No sooner had I opened my computer than an old dude ambled in to wait for his car. (Hah! I thought, I win! Get yerself a magazine. There will be no Artificially Inseminated Transvestite Tweens of Rubicon Valley for you, mister!)
And no sooner had he settled into his chair with a disintegrating periodical than my phone buzzed with a work call that really I needed to take.
Now cell phone etiquette is a thing for me. One of my mostest favoritest “compliments” that I've received was when Rabid told me that she appreciated how I left my phone alone during out first lunch out together. I was tickled that she noticed. (It also confirmed for me that she was everything I’d hoped she’d be.)
Never answer a cell phone when you’re at a restaurant with companions of any kind—friends, colleagues, family, anyone. If you’re anticipating an important call during the meal, alert your company that you’ll be keeping an eye on the phone off and on, and then once the call comes, beat it. Leave the table and go to the lobby or, better yet, outside to handle the call. Talking on a cell when you’re with people—formal or familiar—is rude.So that left me with a bit of an issue. I needed to take the call, but I wasn’t alone in the room anymore. And my computer and papers were sort of spread out on the two seats next to me, so I could’t quickly get up to leave.

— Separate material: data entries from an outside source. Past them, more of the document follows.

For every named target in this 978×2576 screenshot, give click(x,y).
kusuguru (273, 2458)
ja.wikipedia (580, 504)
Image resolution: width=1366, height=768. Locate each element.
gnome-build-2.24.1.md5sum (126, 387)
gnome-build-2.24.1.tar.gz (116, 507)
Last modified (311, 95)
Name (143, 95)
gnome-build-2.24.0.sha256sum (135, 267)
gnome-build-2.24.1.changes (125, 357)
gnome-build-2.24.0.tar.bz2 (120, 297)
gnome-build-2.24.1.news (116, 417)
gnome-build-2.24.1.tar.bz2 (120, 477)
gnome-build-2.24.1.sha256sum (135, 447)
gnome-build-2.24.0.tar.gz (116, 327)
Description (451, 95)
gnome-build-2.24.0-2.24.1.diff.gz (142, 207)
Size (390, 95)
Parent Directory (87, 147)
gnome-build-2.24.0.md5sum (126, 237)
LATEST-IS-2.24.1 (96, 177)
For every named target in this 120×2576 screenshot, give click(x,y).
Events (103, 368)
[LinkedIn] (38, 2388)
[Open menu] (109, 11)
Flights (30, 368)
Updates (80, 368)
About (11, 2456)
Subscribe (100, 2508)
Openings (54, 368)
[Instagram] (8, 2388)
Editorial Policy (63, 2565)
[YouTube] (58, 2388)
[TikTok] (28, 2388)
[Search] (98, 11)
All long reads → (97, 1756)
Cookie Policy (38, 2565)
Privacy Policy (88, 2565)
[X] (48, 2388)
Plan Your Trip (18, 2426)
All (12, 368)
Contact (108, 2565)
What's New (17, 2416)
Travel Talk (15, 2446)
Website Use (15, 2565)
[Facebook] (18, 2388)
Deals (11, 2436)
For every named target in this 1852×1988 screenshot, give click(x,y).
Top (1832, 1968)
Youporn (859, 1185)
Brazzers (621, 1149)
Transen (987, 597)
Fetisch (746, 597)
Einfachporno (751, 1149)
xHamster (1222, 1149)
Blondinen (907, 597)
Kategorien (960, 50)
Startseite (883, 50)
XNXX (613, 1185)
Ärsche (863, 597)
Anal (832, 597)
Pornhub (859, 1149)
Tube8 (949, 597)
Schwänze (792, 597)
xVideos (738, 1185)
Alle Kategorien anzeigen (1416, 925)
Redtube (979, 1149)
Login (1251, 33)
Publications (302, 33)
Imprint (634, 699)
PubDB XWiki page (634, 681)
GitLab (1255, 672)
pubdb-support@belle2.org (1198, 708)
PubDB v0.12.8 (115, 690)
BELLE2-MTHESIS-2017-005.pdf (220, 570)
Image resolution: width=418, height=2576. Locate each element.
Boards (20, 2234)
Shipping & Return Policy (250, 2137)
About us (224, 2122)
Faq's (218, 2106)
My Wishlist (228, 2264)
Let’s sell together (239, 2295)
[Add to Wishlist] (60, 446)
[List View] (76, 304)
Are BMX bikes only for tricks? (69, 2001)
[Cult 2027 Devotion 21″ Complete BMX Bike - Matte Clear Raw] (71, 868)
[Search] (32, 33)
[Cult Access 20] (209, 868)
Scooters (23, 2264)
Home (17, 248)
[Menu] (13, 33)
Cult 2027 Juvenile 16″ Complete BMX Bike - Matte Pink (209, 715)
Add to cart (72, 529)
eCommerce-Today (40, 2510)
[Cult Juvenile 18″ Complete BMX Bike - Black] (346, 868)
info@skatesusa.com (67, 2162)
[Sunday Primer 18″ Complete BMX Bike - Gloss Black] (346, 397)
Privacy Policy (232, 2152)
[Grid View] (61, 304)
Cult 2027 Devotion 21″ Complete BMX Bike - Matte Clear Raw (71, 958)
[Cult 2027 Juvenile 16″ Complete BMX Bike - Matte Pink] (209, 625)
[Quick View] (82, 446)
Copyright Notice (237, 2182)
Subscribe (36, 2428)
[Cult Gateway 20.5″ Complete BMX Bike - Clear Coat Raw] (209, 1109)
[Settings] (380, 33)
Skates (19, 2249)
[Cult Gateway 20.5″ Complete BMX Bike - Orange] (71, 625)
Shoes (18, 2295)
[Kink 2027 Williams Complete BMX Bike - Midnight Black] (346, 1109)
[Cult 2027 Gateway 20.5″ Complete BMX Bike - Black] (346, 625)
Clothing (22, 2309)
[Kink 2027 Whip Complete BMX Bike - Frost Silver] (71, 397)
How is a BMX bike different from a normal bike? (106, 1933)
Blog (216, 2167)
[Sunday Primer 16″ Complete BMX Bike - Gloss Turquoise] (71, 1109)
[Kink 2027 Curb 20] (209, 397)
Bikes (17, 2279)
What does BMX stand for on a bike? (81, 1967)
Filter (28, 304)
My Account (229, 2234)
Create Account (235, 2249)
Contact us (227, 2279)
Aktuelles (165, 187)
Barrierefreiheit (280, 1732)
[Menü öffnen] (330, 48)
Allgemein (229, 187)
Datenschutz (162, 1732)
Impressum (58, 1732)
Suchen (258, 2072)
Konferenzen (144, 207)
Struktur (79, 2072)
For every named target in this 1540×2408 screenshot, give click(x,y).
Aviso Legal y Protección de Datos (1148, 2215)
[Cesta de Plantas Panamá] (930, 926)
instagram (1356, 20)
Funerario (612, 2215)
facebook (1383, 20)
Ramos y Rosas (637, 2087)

And that goes for being at home too. When you’ve got company over, ditch the cell. When you’re the company, ditch the cell. When you’re watching a movie with just the people that live in your own home, ditch the cell. If a call comes, make haste to the next room. Cell phone conversations have no business being broadcast as interruptions to those around you.
Taking your conversations into a private space is polite to the people you’re with and polite to the person on the other end of the line. Take yourself away from distraction so that they get your full attention.
(I wish it went without saying, but it’s also unacceptable to answer your phone while being examined by your doctor. Oh how I wish that went without saying.)
So I broke my rule and answered the phone. I did my best to speak softly and in clipped responses, not so much to keep information private as to be polite to guy resigned to flipping through Woman’s Day October 2007.
The conversation lasted eight minutes—about six minutes longer than I would have liked.
When I was done I apologized to the man, telling him that though I know it’s rude to talk on a phone in public, it was a work call and I wasn’t sure if I’d be able to get the caller on the phone later in the day. I said that I’m sorry if I disturbed him.
No problem, he said, I might’ve learned something new.
It was a terrific thing to say for two reasons: one, it was kind, and two, it was an unabashed admission that he was actively eavesdropping, as is I believe the right of bystanders when someone is rudely talking on the phone in an elevator or waiting room. Lean in, listen up, see what you can snatch. If you’re going to be disturbed by someone else’s conversation you may as well see what you can get out of it.